New wonder weight-loss drug. Don’t worry about the cancer

Introduction by the Editor

There’s a new wonder weight loss drug on the way, according to the Daily Mail last month, that is not only more effective than diet and exercise but it also lowers blood pressure, raises good cholesterol and prevents diabetes. It even, the article enthuses, produces a feel-good factor, making dieting a pleasure. Buy!

Gosh! unbelievable, this is exactly what nutritionist Zoe Harcombe thinks about it for reasons she explains below. Getting a realistic view of Saxenda is not only important for the health of anyone who is likely to be prescribed it but also for NHS budgets since it won’t come cheap.

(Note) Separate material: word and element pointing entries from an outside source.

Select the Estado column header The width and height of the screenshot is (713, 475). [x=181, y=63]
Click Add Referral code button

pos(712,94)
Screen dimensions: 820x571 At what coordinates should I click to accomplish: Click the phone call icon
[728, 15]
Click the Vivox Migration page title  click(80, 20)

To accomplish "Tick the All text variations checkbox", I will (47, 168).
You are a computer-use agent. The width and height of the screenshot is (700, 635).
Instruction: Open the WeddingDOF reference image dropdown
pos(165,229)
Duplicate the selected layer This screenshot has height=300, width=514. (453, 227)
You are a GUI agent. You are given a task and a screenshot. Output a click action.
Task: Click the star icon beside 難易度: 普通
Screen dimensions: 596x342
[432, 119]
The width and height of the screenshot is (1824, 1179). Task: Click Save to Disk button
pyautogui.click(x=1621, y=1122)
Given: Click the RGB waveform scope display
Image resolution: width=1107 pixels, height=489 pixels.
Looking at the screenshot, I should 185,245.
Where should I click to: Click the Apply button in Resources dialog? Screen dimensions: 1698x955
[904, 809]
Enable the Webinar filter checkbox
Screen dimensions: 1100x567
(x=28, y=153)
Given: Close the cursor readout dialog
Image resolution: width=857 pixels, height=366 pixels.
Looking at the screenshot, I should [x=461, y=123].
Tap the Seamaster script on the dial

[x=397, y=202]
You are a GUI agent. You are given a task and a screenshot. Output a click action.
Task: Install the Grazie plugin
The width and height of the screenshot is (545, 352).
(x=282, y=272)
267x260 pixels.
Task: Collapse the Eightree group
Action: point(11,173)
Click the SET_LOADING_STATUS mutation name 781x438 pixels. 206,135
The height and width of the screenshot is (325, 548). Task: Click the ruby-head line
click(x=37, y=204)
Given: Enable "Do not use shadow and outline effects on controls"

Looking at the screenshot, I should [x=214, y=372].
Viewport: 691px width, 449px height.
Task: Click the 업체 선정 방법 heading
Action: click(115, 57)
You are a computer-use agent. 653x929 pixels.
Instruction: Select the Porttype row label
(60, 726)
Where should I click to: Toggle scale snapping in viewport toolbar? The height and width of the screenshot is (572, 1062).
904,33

While one expert quoted by the Mail described Saxenda as ‘absolutely life-changing for many of our most difficult-to-manage patients’, Harcombe highlights the mismatch between the glowing promises and the unimpressive reality, one of which is that the enthusiastic expert has extensive links with the company that makes Saxenda.

A raised risk of cancer

What the Mail article fails to make clear is that this drug, which under the name liraglutide (Victoza) has been used for over five years to treat type 2 diabetes, still has serious and unanswered questions about its safety. It has been linked both with a raised risk of thyroid cancer and with a condition which can lead to cancer of the pancreas. Even so patients given it for slimming will be getting twice the dose given to diabetics. A higher dose of any drug usually increases the risk of side effects.

However people who have been wrestling with obesity for years might think it were a risk worth running, given that taking – actually injecting it into the stomach – daily for a year would allow you to lose 19 pounds; the equivalent, according to the Mail, to dropping two dress sizes. Actually a quick calculation reveals that this is a really poor result. Over a year, that 19 lbs translates into the loss of 1lb every three weeks. Is there really any diet that *can’t* beat that?

What’s really wrong with Saxenda is not just that it is possibly dangerous and not very effective, but that the millions spent developing and marketing it and the billions more that will go on buying it could be far better spent on developing and implementing a serious public health approach to obesity.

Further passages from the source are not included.